» Prompt
From the healthcare home piece, reproduce verbatim the passage between "Home Sweet Home" and "of a reality?", inclusive.

** Opening Text provided block **

Home Sweet Home

When we talk about becoming a “healthcare home” we don’t mean that we’re going to build a clinic with bedrooms and a big family room with a pool table and an entertainment center. We mean that we want to create a place that feels like a home--a place that feels like family. 

The upsides to this approach are obvious and many. When patients feel cared for and known, they are more loyal, more trusting, more satisfied and much more engaged in their healthcare. When we and our staff feel cared for and known, we are more joyful, more engaged, more collaborative and a lot more effective. This vision of a big, happy healthcare family in a joyful healthcare home is something all of us would love to have. Why, then, is it so hard to create? And why does “healthcare home” so often end up as an empty promise--a slogan to put up on the billboards and the website--instead of a reality?

The alternative to a healthcare home is a healthcare business. Over the last few decades, with the decline of the small private practice and the rise of giant healthcare corporations, this has become the dominant model in our industry. It’s not about family--it’s about the exchange of services for money. It’s about transactions. 

No one thinks this healthcare model works very well. Patients feel dehumanized and disrespected. Employees feel like replaceable cogs in a machine. But the system does what it was designed to do, and it does it well. It makes money. And because we all know that it’s a transactional system, we treat it like one. We don’t expect caring or loyalty or trust, so we don’t get upset when those things are missing. We only expect to get what we pay for--no more and no less.

This gets to the heart of why creating a healthcare home is so difficult. If you want people to feel like family, you have to treat them that way. And once you start, you can’t just stop. Once you establish that a relationship is based on caring, to withhold that caring is a profound betrayal. To refuse to see a patient because they missed their bus and showed up late becomes like locking the door when your cousin is late for Thanksgiving dinner. To refuse to accommodate an employee’s need to breast pump during their shift becomes like telling your sister-in-law she can’t feed her newborn in your house. 

If we want to become a healthcare home, we have to treat the people in that home like family. This is a fundamental change in the relationships that connect us. Each one is a social contract, not a business transaction. The payoff is huge, but so is the commitment. And if we can’t deliver on that commitment, then we should think twice before we make it.

** Closing Text provided block **
** Opening Extracted data block **

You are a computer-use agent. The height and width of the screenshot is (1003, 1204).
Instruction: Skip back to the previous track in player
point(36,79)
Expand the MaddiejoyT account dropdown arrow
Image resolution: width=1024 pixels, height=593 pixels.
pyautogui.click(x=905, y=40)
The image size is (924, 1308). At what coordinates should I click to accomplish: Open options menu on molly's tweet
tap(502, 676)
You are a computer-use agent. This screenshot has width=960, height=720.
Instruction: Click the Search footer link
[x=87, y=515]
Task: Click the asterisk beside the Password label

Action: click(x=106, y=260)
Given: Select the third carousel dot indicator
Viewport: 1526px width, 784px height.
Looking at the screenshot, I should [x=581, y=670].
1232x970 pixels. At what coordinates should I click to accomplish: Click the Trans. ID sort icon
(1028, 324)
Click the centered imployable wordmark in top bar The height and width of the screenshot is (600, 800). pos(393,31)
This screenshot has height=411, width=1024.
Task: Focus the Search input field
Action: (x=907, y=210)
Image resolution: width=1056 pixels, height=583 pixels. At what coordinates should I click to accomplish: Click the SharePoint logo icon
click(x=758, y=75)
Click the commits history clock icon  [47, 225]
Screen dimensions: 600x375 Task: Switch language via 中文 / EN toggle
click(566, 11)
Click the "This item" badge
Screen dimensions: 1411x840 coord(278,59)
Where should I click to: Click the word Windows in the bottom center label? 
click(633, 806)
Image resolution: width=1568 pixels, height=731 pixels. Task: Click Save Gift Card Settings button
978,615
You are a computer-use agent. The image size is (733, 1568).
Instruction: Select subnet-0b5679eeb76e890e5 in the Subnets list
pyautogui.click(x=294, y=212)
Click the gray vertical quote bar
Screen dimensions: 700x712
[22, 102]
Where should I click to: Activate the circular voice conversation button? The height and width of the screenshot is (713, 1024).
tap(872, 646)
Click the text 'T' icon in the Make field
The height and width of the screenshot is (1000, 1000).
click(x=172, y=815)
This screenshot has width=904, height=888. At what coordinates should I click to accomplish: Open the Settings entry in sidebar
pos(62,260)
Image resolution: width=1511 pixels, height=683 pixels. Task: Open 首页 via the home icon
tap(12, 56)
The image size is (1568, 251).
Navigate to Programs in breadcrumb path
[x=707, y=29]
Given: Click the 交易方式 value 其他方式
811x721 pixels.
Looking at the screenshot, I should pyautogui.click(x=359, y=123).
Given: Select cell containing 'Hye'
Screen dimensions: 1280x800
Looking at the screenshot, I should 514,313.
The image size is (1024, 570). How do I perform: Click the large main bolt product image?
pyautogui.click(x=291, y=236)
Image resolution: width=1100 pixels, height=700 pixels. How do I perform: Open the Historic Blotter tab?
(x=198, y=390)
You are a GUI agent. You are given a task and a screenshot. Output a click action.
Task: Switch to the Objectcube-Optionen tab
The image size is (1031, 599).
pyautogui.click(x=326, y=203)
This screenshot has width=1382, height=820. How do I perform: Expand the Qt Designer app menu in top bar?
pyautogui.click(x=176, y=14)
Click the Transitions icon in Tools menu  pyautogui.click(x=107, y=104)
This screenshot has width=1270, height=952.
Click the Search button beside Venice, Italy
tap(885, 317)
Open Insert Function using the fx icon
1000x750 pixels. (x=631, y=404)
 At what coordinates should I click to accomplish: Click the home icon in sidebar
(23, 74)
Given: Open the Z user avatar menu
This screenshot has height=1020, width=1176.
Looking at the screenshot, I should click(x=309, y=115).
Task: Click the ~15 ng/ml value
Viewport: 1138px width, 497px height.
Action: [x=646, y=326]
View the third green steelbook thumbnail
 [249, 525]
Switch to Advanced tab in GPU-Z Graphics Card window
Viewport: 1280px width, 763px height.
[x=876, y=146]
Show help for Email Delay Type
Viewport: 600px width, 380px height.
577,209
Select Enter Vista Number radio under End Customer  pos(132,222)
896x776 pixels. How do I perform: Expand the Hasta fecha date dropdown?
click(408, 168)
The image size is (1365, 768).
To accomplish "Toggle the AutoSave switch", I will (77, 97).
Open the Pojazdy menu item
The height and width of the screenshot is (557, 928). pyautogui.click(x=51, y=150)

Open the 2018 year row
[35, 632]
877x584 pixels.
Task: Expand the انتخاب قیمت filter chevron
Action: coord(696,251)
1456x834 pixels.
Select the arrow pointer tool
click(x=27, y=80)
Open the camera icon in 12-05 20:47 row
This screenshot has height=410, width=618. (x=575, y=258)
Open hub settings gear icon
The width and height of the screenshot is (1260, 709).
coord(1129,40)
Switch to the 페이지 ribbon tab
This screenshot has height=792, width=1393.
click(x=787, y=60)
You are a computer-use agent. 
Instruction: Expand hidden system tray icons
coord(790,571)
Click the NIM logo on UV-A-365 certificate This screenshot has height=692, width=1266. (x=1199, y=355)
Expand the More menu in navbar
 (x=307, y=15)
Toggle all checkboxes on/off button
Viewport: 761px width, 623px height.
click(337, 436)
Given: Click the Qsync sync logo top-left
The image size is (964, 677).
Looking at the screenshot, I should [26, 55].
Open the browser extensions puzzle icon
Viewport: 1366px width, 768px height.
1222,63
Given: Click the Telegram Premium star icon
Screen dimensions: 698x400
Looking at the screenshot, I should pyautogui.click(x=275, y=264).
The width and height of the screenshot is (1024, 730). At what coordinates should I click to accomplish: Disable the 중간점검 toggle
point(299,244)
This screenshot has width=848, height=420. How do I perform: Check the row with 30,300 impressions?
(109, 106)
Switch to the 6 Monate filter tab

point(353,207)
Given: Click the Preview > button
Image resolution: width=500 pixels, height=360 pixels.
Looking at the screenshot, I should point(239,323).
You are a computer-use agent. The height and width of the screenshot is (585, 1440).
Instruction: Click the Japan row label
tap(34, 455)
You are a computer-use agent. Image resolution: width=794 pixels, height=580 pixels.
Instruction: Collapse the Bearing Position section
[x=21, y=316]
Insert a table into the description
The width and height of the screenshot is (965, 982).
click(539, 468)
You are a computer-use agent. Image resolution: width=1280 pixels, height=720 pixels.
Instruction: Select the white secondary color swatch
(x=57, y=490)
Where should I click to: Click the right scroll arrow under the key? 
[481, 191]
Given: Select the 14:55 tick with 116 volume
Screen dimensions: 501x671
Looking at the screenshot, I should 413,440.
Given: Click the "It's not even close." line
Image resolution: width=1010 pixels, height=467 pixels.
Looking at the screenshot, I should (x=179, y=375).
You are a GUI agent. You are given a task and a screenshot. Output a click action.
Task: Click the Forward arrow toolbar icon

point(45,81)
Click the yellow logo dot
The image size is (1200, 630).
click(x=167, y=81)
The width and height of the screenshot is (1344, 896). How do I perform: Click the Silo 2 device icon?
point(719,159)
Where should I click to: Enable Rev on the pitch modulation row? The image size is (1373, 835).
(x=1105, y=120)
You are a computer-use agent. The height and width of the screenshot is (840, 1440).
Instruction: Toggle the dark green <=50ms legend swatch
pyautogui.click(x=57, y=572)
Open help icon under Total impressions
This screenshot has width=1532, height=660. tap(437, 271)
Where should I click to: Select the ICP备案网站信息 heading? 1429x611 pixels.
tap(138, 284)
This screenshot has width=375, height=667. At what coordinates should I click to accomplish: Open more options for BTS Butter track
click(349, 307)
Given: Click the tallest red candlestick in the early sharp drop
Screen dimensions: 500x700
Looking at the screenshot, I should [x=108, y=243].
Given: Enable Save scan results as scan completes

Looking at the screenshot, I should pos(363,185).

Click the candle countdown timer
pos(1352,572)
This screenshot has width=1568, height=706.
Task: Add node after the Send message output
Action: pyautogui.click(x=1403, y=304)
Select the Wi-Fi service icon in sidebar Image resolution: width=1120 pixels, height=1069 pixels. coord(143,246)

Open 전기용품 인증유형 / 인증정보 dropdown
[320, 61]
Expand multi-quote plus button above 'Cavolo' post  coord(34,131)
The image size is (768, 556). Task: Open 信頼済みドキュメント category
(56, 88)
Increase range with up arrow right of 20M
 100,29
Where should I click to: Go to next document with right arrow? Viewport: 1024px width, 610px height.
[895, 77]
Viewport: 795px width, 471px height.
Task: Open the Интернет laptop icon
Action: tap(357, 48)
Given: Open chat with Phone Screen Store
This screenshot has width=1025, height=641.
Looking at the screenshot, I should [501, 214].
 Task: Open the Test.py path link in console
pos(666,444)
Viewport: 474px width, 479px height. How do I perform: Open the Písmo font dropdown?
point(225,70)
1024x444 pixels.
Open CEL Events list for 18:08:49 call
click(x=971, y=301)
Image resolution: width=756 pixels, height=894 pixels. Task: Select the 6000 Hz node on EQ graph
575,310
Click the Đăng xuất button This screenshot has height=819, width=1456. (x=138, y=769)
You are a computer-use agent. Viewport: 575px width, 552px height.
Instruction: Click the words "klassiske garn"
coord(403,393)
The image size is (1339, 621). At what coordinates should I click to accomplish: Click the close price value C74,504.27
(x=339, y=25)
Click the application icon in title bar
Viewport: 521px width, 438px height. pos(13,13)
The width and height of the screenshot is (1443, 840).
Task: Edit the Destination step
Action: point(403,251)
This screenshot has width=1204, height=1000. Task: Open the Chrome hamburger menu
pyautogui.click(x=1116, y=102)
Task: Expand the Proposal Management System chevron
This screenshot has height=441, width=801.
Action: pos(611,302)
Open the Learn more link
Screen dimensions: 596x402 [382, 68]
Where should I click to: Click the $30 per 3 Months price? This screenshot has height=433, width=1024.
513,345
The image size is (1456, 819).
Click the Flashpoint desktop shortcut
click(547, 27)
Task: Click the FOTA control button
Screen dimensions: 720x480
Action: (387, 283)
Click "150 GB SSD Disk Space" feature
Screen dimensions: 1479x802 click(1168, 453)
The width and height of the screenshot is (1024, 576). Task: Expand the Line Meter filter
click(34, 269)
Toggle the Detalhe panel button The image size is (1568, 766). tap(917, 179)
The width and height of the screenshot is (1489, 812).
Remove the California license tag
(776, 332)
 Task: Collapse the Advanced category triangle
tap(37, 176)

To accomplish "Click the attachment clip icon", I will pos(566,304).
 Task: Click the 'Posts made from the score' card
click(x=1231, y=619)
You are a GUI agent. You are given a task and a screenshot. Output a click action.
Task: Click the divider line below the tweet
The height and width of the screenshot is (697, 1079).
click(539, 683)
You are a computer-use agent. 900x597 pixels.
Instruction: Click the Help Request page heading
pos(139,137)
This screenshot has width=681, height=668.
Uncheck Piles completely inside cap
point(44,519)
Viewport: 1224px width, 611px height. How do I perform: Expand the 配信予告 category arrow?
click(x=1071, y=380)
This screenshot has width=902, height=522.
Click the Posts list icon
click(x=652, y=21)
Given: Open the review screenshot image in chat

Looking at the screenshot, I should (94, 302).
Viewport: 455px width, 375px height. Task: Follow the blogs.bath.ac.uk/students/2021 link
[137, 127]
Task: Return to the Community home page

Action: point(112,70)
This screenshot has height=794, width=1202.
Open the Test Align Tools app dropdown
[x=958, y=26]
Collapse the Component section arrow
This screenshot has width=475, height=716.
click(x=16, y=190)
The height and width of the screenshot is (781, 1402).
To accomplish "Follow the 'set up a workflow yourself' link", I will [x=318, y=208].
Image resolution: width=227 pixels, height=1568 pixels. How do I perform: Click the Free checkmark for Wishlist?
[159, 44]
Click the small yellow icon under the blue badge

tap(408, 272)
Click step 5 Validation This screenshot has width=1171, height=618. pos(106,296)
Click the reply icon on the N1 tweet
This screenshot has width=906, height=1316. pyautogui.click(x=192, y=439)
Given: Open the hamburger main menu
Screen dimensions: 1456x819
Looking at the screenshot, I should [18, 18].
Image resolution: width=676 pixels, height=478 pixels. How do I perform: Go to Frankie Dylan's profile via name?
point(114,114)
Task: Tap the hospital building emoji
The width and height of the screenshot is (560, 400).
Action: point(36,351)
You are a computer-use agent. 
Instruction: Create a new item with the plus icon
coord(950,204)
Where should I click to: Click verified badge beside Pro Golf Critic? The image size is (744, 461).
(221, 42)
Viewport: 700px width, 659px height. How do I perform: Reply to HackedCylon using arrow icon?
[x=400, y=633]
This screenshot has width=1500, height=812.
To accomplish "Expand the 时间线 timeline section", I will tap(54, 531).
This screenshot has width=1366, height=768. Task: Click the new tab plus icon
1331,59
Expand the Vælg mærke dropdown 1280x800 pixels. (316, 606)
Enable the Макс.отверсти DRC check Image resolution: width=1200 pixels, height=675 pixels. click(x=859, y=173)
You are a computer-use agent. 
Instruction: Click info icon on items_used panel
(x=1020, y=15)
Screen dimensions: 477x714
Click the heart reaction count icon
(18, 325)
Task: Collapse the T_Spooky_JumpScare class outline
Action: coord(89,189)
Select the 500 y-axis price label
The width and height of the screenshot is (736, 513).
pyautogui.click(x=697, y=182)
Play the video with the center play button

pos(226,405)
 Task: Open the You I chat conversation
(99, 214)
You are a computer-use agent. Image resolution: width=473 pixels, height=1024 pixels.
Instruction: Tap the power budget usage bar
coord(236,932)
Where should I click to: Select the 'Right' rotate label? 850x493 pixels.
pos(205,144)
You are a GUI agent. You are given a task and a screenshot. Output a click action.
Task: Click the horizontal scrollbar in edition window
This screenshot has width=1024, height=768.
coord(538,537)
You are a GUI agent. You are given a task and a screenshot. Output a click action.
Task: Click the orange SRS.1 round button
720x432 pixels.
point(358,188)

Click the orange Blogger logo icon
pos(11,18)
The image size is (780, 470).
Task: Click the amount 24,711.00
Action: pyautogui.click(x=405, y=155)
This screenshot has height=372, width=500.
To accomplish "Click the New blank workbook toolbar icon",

** Closing Extracted data block **

» Exercise solution
Home Sweet Home

When we talk about becoming a “healthcare home” we don’t mean that we’re going to build a clinic with bedrooms and a big family room with a pool table and an entertainment center. We mean that we want to create a place that feels like a home--a place that feels like family. 

The upsides to this approach are obvious and many. When patients feel cared for and known, they are more loyal, more trusting, more satisfied and much more engaged in their healthcare. When we and our staff feel cared for and known, we are more joyful, more engaged, more collaborative and a lot more effective. This vision of a big, happy healthcare family in a joyful healthcare home is something all of us would love to have. Why, then, is it so hard to create? And why does “healthcare home” so often end up as an empty promise--a slogan to put up on the billboards and the website--instead of a reality?